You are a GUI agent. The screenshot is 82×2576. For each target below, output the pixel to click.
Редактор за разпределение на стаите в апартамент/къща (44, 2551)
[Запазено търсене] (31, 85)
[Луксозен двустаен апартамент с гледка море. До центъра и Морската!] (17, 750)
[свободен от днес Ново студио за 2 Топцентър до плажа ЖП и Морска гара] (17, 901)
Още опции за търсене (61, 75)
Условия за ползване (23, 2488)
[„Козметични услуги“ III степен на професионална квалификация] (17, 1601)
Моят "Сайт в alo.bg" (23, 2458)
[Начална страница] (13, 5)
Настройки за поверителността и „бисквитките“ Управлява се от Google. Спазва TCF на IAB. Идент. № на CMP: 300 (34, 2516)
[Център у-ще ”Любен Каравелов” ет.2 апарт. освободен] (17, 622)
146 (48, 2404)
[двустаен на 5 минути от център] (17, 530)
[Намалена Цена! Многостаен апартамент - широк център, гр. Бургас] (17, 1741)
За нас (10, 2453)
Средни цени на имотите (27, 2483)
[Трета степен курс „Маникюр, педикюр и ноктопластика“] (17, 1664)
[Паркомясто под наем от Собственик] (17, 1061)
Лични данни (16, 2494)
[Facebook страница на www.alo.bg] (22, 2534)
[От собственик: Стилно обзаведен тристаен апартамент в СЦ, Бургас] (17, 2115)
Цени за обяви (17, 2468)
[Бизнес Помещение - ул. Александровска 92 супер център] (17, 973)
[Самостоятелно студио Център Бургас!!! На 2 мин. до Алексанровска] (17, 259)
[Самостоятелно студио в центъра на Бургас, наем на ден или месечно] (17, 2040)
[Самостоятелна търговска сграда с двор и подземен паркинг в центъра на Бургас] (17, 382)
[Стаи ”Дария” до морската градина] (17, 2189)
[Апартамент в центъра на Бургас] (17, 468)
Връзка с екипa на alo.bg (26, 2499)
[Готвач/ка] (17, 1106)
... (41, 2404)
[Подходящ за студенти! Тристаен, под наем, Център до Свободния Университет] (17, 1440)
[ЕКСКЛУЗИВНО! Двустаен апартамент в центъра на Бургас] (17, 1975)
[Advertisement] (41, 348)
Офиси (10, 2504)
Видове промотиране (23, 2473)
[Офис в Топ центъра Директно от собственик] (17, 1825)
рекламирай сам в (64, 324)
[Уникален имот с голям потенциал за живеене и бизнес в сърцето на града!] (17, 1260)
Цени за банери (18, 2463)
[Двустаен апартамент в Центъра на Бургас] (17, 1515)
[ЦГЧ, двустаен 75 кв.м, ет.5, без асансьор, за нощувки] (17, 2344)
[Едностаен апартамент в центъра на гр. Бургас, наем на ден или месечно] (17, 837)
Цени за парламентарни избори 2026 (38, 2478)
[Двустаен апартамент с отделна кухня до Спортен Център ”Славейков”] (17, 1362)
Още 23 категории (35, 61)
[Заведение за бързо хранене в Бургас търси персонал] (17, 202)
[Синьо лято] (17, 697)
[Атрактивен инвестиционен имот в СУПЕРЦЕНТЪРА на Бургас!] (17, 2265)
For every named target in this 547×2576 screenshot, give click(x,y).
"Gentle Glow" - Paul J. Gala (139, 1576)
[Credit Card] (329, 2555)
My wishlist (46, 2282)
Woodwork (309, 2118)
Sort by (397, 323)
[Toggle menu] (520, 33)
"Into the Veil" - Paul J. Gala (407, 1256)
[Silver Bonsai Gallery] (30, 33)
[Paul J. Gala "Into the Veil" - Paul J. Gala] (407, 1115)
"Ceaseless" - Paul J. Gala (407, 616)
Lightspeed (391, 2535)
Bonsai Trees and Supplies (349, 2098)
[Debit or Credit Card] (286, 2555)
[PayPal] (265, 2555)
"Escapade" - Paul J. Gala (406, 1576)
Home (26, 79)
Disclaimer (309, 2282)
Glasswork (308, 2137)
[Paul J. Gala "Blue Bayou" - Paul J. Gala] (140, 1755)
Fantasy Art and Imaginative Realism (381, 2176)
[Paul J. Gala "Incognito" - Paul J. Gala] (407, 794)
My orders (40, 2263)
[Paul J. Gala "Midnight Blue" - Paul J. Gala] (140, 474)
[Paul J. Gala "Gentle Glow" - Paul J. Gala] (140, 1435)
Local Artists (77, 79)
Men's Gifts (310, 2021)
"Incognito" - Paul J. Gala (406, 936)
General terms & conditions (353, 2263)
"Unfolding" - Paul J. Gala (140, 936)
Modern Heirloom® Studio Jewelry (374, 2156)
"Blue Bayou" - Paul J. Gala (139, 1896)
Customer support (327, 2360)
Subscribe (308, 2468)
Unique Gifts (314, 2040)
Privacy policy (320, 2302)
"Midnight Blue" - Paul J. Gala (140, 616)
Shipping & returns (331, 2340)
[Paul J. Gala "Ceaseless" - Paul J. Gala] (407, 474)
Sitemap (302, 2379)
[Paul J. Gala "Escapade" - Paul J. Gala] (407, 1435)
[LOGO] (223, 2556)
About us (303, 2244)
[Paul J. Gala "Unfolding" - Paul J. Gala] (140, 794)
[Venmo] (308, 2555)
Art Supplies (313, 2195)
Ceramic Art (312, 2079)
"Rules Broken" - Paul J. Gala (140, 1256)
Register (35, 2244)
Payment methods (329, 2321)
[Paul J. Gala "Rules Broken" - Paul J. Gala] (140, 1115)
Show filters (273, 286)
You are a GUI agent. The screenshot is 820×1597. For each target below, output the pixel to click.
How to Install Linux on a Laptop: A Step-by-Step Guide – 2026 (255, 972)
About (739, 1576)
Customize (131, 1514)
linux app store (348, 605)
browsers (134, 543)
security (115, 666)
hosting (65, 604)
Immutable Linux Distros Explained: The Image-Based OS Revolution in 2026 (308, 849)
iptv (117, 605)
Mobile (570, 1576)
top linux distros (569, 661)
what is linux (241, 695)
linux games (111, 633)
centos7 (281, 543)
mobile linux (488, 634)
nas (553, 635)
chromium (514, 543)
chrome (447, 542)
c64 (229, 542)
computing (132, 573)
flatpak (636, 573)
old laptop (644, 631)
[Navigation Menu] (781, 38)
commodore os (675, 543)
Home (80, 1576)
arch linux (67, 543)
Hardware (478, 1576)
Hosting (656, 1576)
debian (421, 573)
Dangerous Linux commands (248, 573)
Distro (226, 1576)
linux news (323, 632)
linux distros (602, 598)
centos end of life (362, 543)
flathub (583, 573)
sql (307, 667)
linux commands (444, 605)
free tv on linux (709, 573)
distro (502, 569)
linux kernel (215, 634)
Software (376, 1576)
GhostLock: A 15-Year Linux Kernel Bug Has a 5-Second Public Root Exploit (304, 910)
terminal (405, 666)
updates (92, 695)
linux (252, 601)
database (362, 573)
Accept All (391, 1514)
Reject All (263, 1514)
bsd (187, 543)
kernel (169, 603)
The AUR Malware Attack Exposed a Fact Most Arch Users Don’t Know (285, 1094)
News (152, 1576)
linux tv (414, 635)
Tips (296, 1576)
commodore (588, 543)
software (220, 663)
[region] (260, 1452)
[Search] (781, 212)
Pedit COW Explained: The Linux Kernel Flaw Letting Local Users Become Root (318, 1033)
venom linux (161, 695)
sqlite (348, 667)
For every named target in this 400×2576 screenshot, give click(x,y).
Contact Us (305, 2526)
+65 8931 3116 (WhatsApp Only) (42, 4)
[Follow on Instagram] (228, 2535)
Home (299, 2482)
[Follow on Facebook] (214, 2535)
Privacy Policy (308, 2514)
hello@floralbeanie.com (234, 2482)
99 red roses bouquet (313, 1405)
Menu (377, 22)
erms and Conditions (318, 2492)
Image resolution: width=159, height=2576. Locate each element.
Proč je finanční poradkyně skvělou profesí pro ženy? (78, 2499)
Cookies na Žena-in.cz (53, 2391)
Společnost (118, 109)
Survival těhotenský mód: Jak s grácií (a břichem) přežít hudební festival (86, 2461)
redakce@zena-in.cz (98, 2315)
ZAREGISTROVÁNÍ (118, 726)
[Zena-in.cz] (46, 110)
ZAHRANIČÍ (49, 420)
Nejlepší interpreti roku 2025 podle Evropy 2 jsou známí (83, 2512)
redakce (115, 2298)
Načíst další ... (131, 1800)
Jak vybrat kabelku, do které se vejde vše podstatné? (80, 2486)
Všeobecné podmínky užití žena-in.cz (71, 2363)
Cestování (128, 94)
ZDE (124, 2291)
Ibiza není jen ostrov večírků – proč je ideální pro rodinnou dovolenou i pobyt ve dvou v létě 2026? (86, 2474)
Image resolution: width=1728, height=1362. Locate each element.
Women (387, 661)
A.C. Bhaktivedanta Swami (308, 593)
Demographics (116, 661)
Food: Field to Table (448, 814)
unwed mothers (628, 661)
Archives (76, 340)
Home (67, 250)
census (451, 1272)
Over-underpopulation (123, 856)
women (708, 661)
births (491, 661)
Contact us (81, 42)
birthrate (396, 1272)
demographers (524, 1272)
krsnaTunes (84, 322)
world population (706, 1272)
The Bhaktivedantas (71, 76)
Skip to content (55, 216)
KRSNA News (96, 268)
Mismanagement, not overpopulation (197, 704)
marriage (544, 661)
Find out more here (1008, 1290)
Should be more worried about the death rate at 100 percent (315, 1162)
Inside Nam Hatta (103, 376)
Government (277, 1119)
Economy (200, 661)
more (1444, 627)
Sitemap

________________________________________

**TASK TO CARRY OUT:** Filter the records, keeping only lines that contain "месечно", and show those lines.

**SOLUTION TO THIS TASK:**
[Самостоятелно студио в центъра на Бургас, наем на ден или месечно] (17, 2040)
[Едностаен апартамент в центъра на гр. Бургас, наем на ден или месечно] (17, 837)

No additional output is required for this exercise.